(AANGELEVERD FRAGMENT):
Hoofdstuk 5 Handhaving en schouw

Handhaving

Artikel 23

Met het toezicht op de naleving van bepalingen van deze keur zijn belast de bij besluit van het dagelijks bestuur aangewezen ambtenaren van het waterschap.

Schouw over waterkeringen en wateren

Artikel 24
  • 1. De niet bij het waterschap in onderhoud zijnde waterkeringen en de schouw-sloten zijn aan schouw onderworpen.

  • 2. Tijdens de schouw kan enkel worden gecontroleerd op naleving van het bepaalde in artikel 7 dan wel op de naleving van het bepaalde in de artikelen 15 en 16.

  • 3. De schouw kan tot een deel van het waterschapsgebied beperkt blijven.

Bekendmaking schouw

Artikel 25
  • 1. Het dagelijks bestuur maakt het tijdstip waarop de schouw een aanvang neemt tenminste vier weken tevoren bekend door kennisgeving hiervan in één of meer dag-, nieuws- of huis-aan-huisbladen.

  • 2. De in het vorige lid bedoelde kennisgeving wordt vervangen door een persoon-lijke aanschrijving indien voor een bepaald perceel voor het eerst schouw wordt gevoerd.

Uitvoering schouw

Artikel 26

Met de uitvoering van de schouw zijn belast de door het dagelijks bestuur  aangewezen ambtenaren.

Hoofdstuk 6 Dijkleger

Artikel 27

  • 1. In het geval van dreigend gevaar kan het dagelijks bestuur dijkposten instellen ter bewaking van de bij het waterschap in beheer zijnde waterkeringen.

  • 2. Het dagelijks bestuur werft daartoe vrijwilligers en wijst daaruit de dijkwachten aan die de dijkposten zullen bezetten.

  • 3. Het dagelijks bestuur draagt zorg voor een actueel vrijwilligersbestand.

Artikel 28

  • 1. Het dagelijks bestuur houdt een lijst bij van dijkwachten, alsmede van de verdeling van deze dijkwachten over de dijkposten.

  • 2. Het dagelijks bestuur zorgt voor een geregelde aflossing van de dijkwachten en wel zodanig dat als regel niet langer dan twaalf uren achtereen dienst wordt gedaan.

Artikel 29

  • 1. De dijkwachten staan onder leiding van de hoofddijkwacht van de dijkpost waarbij zij zijn ingedeeld.

  • 2. De dijkwachten patrouilleren volgens aanwijzing van de hoofddijkwacht over het hun aangewezen gedeelte van de waterkering en doen onverwijld mededeling van hun bevindingen aan de hoofddijkwacht.

Artikel 30

Het dagelijks bestuur stelt een uurvergoeding vast voor de dijkwachten.

(DETAILS OPGAVE):
Kun je uit het fragment over handhaving, schouw en het dijkleger het stuk van "Hoofdstuk 6 Dijkleger" tot en met "beheer zijnde waterkeringen." woord voor woord overschrijven?

(OPGESLAGEN GEGEVENS):
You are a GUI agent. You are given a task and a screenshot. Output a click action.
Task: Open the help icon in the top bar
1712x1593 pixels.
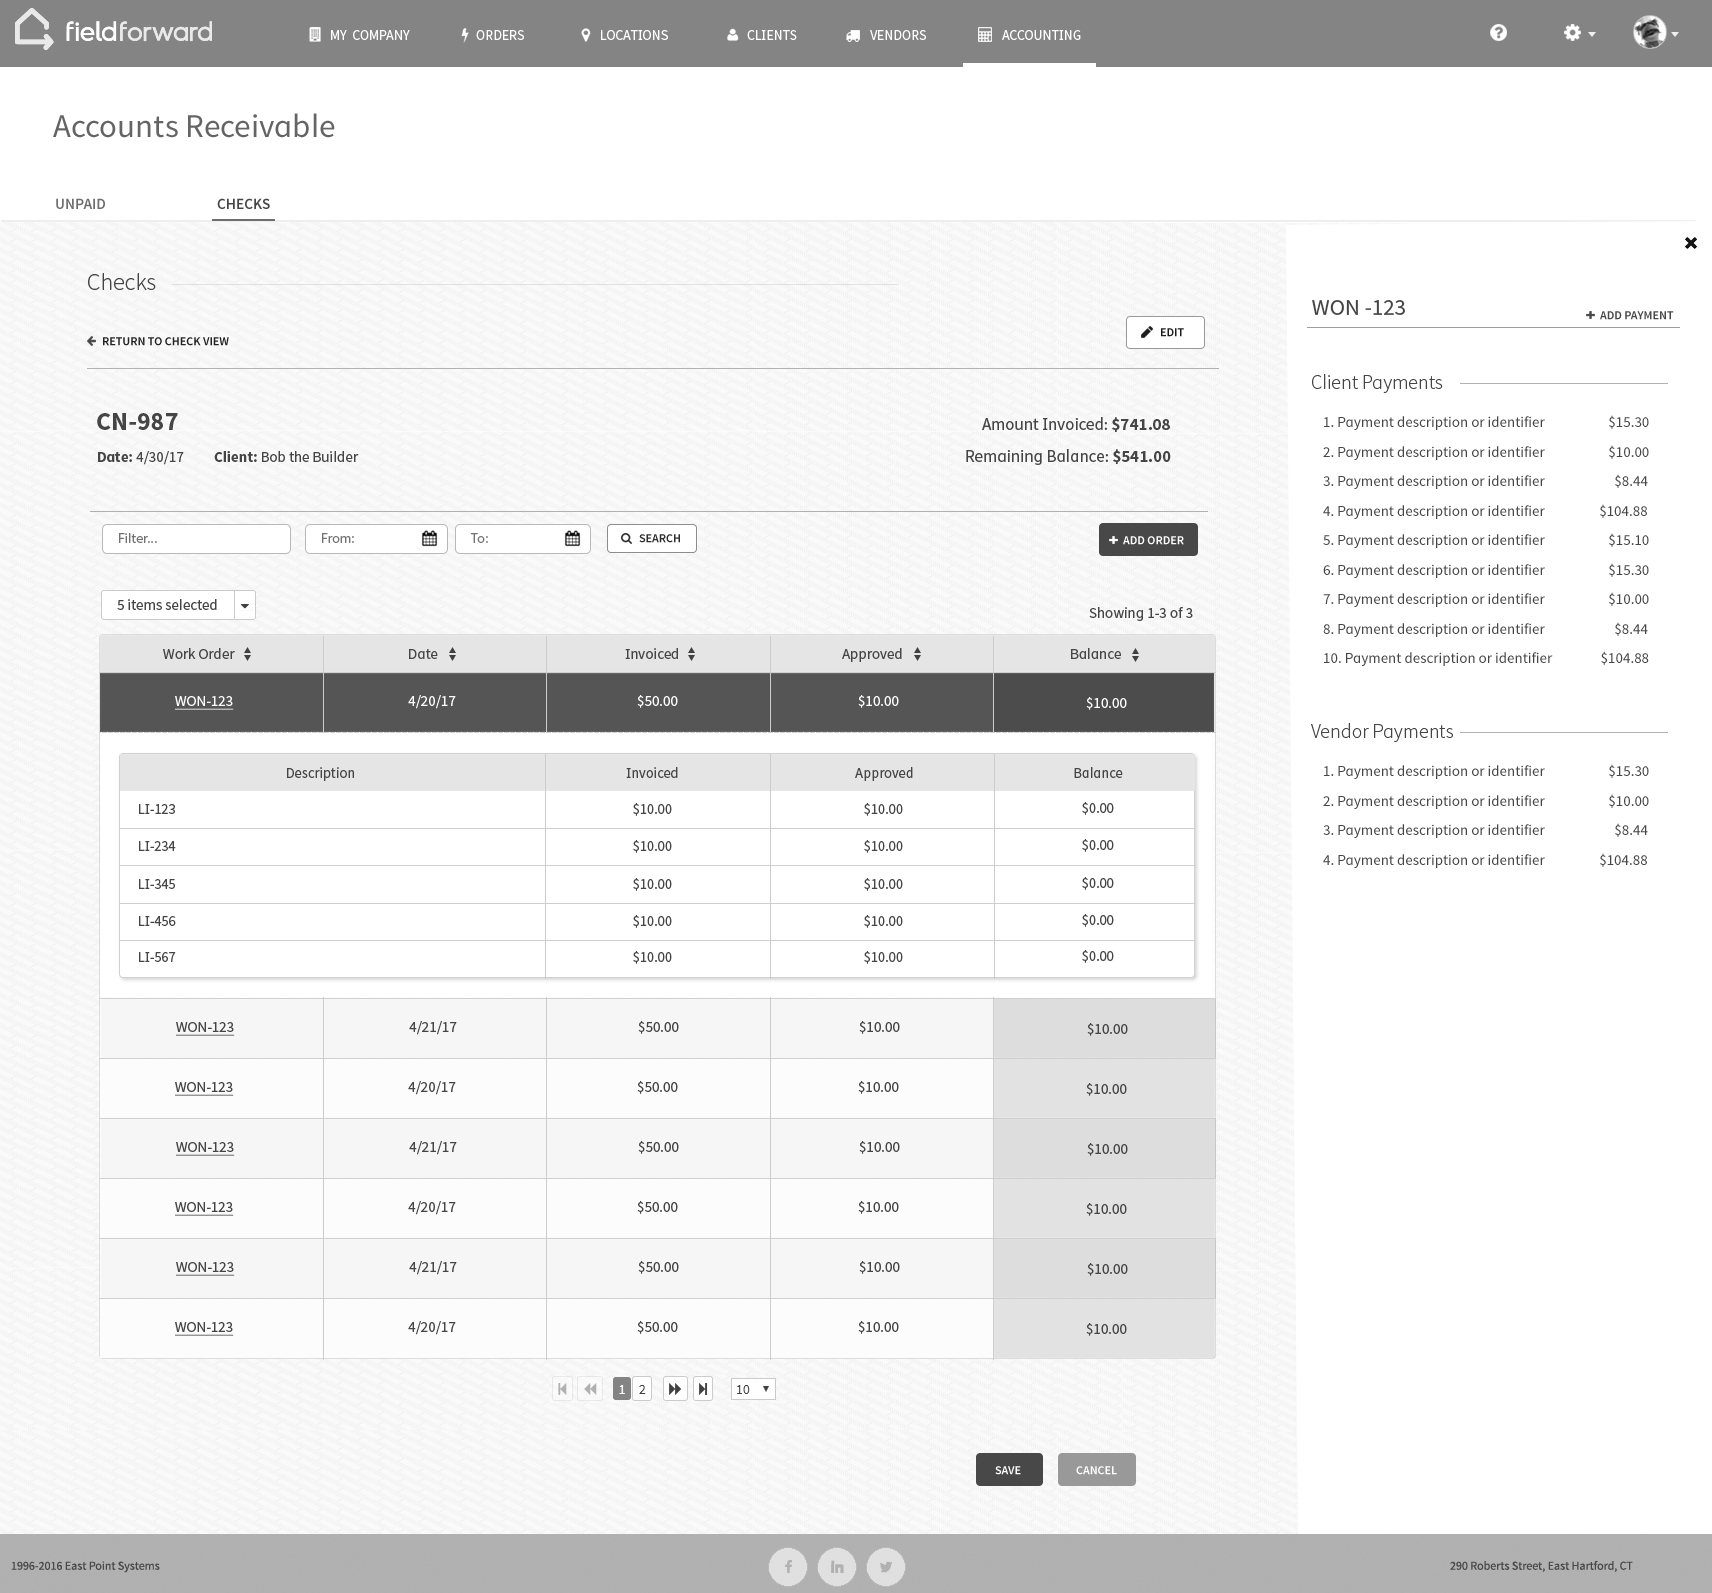pos(1498,33)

(ANTWOORD):
Hoofdstuk 6 Dijkleger

Artikel 27

  • 1. In het geval van dreigend gevaar kan het dagelijks bestuur dijkposten instellen ter bewaking van de bij het waterschap in beheer zijnde waterkeringen.